Les deux propositions de loi relatives aux soins palliatifs et à l'aide active à mourir reviennent ce lundi au Sénat en seconde lecture. Mais la chambre haute n'a déjà (presque) plus son mot à dire, après avoir rejeté le texte en première lecture dans des conditions mouvementées.
Un texte clivant
Le patron de LR et candidat à la présidentielle Bruno Retailleau pourrait de nouveau voter contre le texte sur l'aide à mourir et pousser les sénateurs de son groupe à faire de même. Cette réforme, l'une des dernières majeures du second quinquennat d'Emmanuel Macron, divise profondément la classe politique.

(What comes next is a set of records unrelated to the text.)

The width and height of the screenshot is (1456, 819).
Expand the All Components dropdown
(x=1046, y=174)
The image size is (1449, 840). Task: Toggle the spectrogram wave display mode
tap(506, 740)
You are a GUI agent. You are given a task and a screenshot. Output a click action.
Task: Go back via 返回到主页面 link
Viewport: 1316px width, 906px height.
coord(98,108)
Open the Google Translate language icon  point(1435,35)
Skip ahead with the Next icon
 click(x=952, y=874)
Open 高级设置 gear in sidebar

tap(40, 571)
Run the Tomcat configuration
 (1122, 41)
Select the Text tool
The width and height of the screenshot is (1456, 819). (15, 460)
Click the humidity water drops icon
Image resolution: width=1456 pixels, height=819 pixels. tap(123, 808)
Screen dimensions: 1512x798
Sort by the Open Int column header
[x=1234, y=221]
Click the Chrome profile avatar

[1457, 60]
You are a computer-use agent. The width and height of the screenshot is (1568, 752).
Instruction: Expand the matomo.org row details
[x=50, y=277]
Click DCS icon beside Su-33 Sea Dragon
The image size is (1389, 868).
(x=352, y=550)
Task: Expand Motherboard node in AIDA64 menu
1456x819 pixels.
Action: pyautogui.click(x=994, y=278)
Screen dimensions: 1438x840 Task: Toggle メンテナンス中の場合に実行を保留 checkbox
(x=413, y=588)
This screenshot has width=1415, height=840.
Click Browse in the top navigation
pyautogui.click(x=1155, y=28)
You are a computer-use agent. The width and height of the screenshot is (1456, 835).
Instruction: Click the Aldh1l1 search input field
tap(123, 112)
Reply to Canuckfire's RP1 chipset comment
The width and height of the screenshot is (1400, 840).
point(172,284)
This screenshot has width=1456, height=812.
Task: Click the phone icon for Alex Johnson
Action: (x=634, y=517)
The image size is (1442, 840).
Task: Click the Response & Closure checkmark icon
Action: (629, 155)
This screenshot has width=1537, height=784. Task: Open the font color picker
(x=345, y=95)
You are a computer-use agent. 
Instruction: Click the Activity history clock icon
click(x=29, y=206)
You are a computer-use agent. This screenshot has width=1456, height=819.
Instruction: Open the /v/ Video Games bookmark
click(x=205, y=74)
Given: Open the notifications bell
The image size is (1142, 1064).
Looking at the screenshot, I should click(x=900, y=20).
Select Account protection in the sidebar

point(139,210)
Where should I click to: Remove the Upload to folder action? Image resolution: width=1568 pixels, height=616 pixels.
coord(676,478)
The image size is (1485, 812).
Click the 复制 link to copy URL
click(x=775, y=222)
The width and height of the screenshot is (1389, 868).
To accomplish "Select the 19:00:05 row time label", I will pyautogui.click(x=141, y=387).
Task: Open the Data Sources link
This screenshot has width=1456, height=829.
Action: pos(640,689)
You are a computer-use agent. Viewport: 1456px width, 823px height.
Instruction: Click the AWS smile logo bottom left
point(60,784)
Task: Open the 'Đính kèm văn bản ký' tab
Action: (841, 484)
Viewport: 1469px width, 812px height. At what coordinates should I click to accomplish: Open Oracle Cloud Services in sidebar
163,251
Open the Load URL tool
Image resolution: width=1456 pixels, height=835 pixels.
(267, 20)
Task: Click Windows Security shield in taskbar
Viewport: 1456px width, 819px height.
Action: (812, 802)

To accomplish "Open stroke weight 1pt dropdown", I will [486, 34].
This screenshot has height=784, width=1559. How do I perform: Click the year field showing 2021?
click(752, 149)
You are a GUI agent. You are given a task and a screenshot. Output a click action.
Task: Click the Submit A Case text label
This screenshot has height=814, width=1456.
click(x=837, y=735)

Une bataille entre chambres
C'est presque une bataille de chambres qui se joue entre l'Assemblée nationale et le Sénat. La première a déjà adopté par deux fois le texte consacrant le droit à bénéficier de l'aide à mourir. La seconde l'a rejeté en première lecture. Désormais, le Sénat semble avoir perdu l'initiative, et le texte pourrait être adopté sans son accord définitif.
Les sénateurs examinent à partir de ce lundi les propositions de loi, mais leur marge de manœuvre est réduite. Le gouvernement et l'Assemblée nationale pourraient passer outre un éventuel nouveau rejet, conformément à la procédure parlementaire.